Brian Curnow commented on ANN-571:
----------------------------------

Ok, I can do that. By "it should explicit the column names" do you mean that Hibernate Tools should add the referencedColumnName attribute?

If not, could you explain how to correctly setup Hibernate Annotations for a multi column join without using referencedColumnName?

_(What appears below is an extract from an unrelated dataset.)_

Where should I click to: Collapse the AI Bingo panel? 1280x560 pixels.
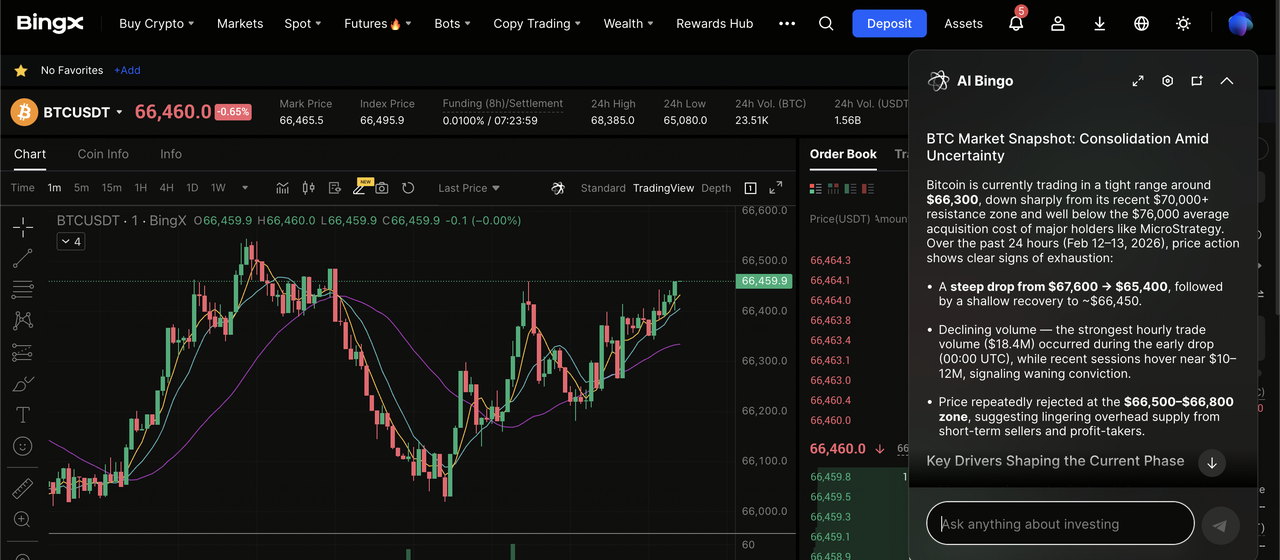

> Missing referencedColumnName in @JoinColumn doesn't cause an error
> ------------------------------------------------------------------
>
>          Key: ANN-571
>          URL: http://opensource.atlassian.com/projects/hibernate/browse/ANN-571
>      Project: Hibernate Annotations
>         Type: Bug

>     Versions: 3.2.1
>  Environment: Hibernate 3.3.2, Oracle 9.2 (JDBC Thin XA driver version 10.2.0.2.0)
> Running in WebLogic Server 9.2 MP1 on Solaris 8 and JDK 1.5.0_10
>     Reporter: Brian Curnow

>
>
> According to the JPA specification (p. 169) if there are multiple @JoinColumn annotations specified within an @JoinColumns annotation then both name and referencedColumnName attributes must be used: 
> "If there is more than one join column, a JoinColumn annotation must be specified for each join column
> using the JoinColumns annotation. Both the name and the referencedColumnName elements
> must be specified in each such JoinColumn annotation."
> Right now, if I leave off the referencedColumnName everything appears to work but I get some random SQL. For instance, say I have two tables TABLE1 and TABLE2 and they are joined on the columns ID and TYPE, sometimes I get the right join condition:
> TABLE1.ID = TABLE2.ID AND TABLE1.TYPE = TABLE2.TYPE
> but sometimes I get:
> TABLE1.ID = TABLE2.TYPE AND TABLE1.TYPE = TABLE2.ID
> Adding the referencedColumnName makes that issue go away.
> Since the spec says that those two attributes are required there really should be a runtime check for that which, at the very least, puts a warning in the log. I'd prefer a RuntimeException so you can't accidentally violate the spec.